WHAT YOU ARE ASKED TO DO: Rewrite the rows from the line with "Select the 00:02:38" up to and including the line with "Looking at the screenshot, I should 126,60.", putting "orange" in place of "yellow" and keeping everything else unchanged.

THE RECORDS:
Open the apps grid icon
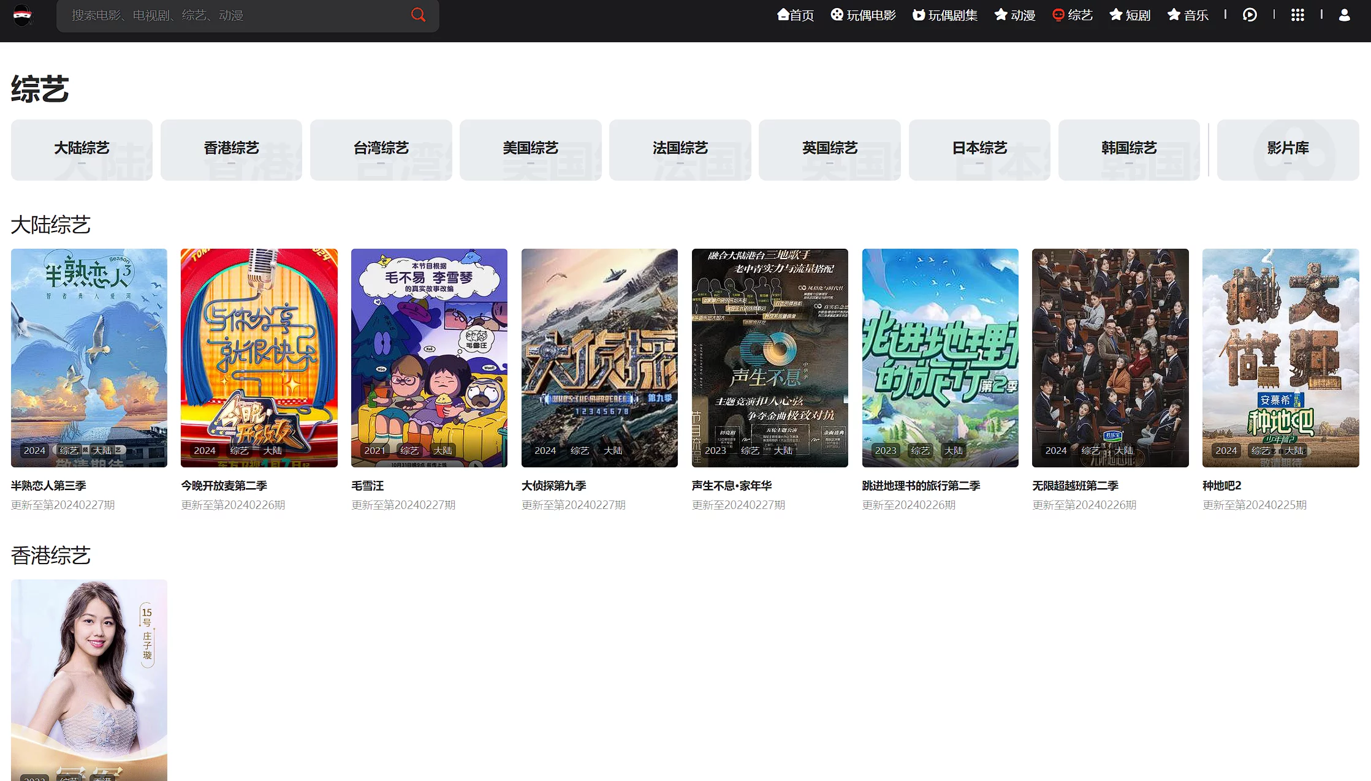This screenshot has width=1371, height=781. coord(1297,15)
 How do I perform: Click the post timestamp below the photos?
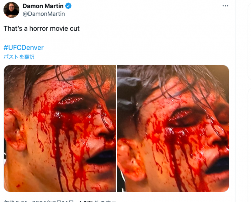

--

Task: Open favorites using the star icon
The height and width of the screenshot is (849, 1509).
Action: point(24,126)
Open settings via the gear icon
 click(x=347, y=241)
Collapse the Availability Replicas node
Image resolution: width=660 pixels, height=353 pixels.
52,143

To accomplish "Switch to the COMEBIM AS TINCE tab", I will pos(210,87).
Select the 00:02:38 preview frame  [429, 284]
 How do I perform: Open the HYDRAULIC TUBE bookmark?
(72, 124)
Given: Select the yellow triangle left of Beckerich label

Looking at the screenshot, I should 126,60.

---

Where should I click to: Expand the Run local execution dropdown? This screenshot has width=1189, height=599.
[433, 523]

WORKED ANSWER:
Select the 00:02:38 preview frame  [429, 284]
 How do I perform: Open the HYDRAULIC TUBE bookmark?
(72, 124)
Given: Select the orange triangle left of Beckerich label

Looking at the screenshot, I should 126,60.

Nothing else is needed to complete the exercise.